WAYNE, Pa. (AP) _ Democrat Barack Obama told voters he would push an aggressive economic agenda as president: cutting taxes for the middle class, raising taxes on the wealthy, pouring money into “green energy'' and requiring employers to set up retirement saving plans for their workers.
Campaigning in Pennsylvania, a key battleground in the fall campaign, Obama said he would take a much more hands-on approach than would Republican John McCain. He again criticized McCain's proposal for a temporary halt in the federal gasoline tax. It would “actually do real harm,'' Obama said, by reducing money for road and bridge construction even as oil companies make record profits.
Obama visited the flooded Midwest later Saturday, stopping in Quincy, Ill., to help fill sandbags.
Speaking to about 200 people in Wayne, a Philadelphia suburb, Obama made no new proposals but emphasized earlier ones in light of rising gas prices, inflation and job losses.

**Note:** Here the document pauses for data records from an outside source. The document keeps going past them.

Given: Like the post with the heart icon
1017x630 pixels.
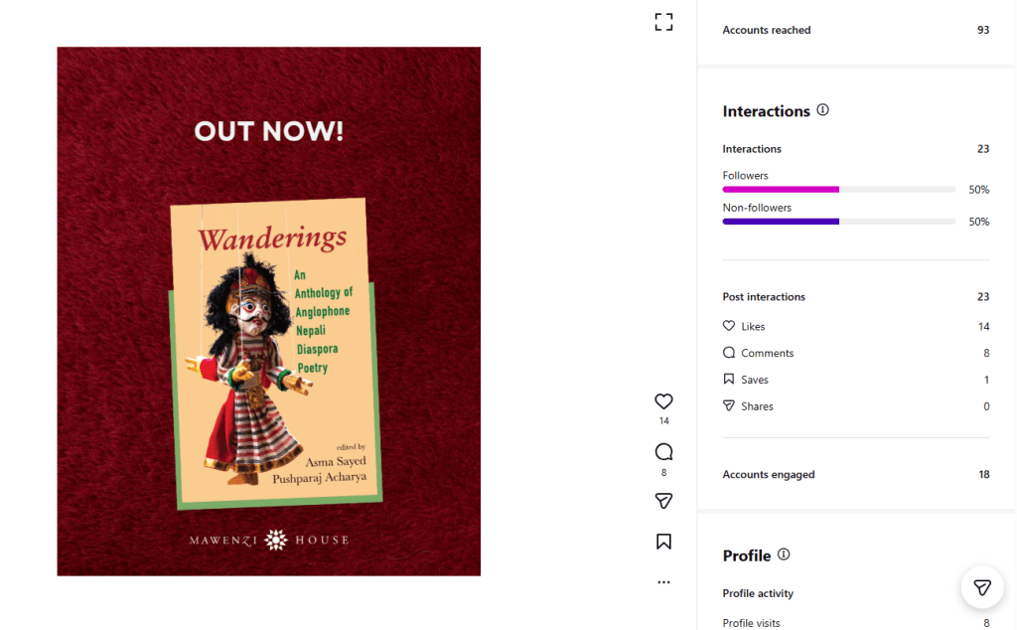Looking at the screenshot, I should pyautogui.click(x=663, y=401).
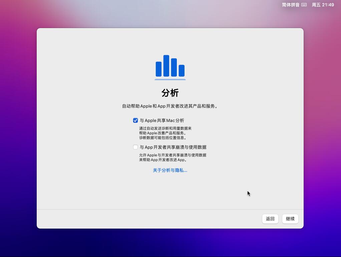Go back using the 返回 button
Image resolution: width=341 pixels, height=257 pixels.
pos(270,219)
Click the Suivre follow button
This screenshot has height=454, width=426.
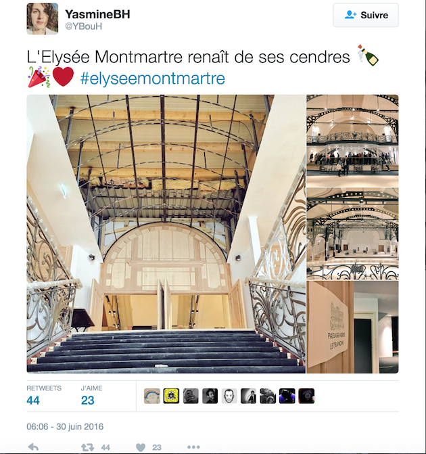[366, 15]
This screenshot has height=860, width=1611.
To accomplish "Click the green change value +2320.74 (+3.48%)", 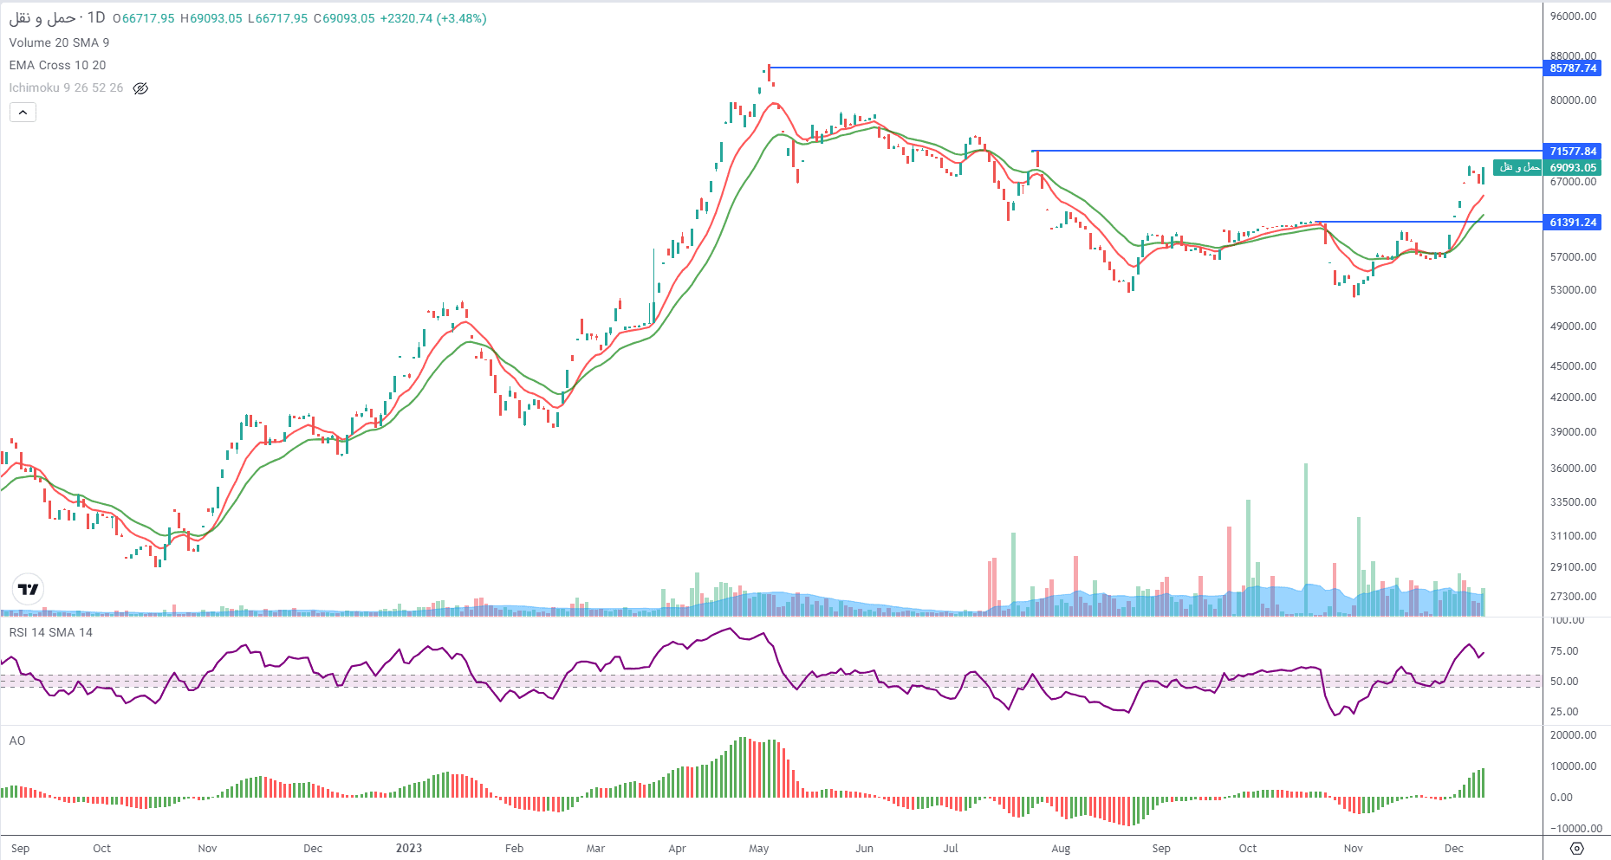I will (x=433, y=18).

They include a $1,000 tax cut for most working families; a new Social Security tax on incomes above $250,000; a “windfall profits'' tax on oil companies; a $4,000 annual college tuition credit for those who commit to national or community service programs; and an end to income taxes for elderly people making less than $50,000 a year.
Obama said he could pay for his programs by eliminating the Bush administration's tax cuts for the wealthy, winding down the Iraq war and spending more on alternative energy programs that eventually will save money.